I'd forgotten about the pensions, but I understand it's not exactly the same system for part-time employees and that their employers don't contribute anything towards it.

People dont automatically "get" NIH, they must apply for it, and nearly all elderly fall under it as well, particularly after they quit working.

Perhaps "entitled to receive" would have been more accurate.

4 ( +4 / -0 )

Abe...

Well, yes, up to a certain point, because you could ask people who drink alcohol to pay extra, people who eat chocolate and get diabetes, how about people who like to sunbathe, or suntan, shall we charge them more if they get skin cancer? How about people who drive? Should they pay more just because they drive and have an accident? Should motorists pay more, because they increase asthma attacks? Which conditions would you include or exclude?

Alcoholics? Sure, its a lifestyle choice. There is no link between eating chocolate and diabetes. The Japanese health system does not cover road accidents. But I get your point, there is a point that individuals should be responsible for their own health. Those who don't should not be sponsored by those who do.

But conversely, would you hold an anorexic to the same extra costs as, say, a person who is bulimic?

Yes, another 1st world lifestyle illness of choice.

2 ( +2 / -0 )

A lot of good perspectives here and I voted up a no. of them including Abe's and Guru Mick's. The Japanese NHI manages to get it right most of the time even with the shortcomings. Somebody made a good point that we can see a specialist without the ring fencing of having to go thru a GP first to get a recommendation. The dental is superior, Japan does us a favor by including it in the public system because that's not the case in a lot of other countries.

By an interesting coincidence had a message from a friend living in Australia, they had a dentist scale down a tooth where the filling had come out and the tooth looks like it will too. Dental isn't included in the public health system there and they paid what would be around 10,000 yen for that. Expensive but they don't have dental in their private health converage, probably wanted to avoid paying more for the cover.

No complaints from him there, the dentist was cool and they told him that the tooth needed to be removed and he'd need a replacement which was true. But they had to recommend a dental specialist, this dentist couldn't do it herself. She wrote the exact code for the procedure and other details for him to give the dental specialist and a copy for himself. This dentist said looking at the state of his remainng tooth it would be a simple procedure for the specialist to take the tooth out. The replacement tooth of course would take another appointment.
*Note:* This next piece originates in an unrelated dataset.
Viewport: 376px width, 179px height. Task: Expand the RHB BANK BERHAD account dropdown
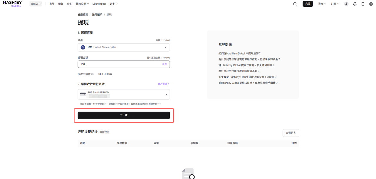tap(166, 94)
Seemed reasonable but when he called the specialist and told them the procedure info, he was told that the first appointment would 'only be a consultation'. The specialist would NOT be doing any work on it despite knowing exactly what it was. He asked if they could make enough time on his appointment day to take the tooth out but that was just dismissed.

They sent my friend the usual forms to fill out but it was the equivalent of some Big Bro paperwork with questions requiring him to list all his family members - he' s single but they wanted all iinfo about his siblings and parents, what health conditions they had etc.

He was prepared to state if he had any allergies, blood conditions etc that might make a dental procedure complicated but not all of this horse$ He phoned and said he was busy, couldn't come and decided to get his dental work done as a tourist when he visits Sth Korea later this year. I appreciate the Japanese system more when I hear true stories like that.

1 ( +1 / -0 )

Then over the past few years my payments have crept up to 59,000 yen a month

Considering that health insurance premiums in Japan, for shakai hoken are roughly 5% of the persons salary, costs split between the employer and employee, meaning your cost would be roughly 2.5%, your income is far beyond the average here.

Even if you are including pension, health insurance, and unemployment insurance, in the total, your income per month, is close to, or more than likely, over 1,000,000 per month.

0 ( +2 / -2 )

The Japanese health system does not cover road accidents.

I really wonder where people get MIS-information like this here. Yes road accidents are covered by health insurance.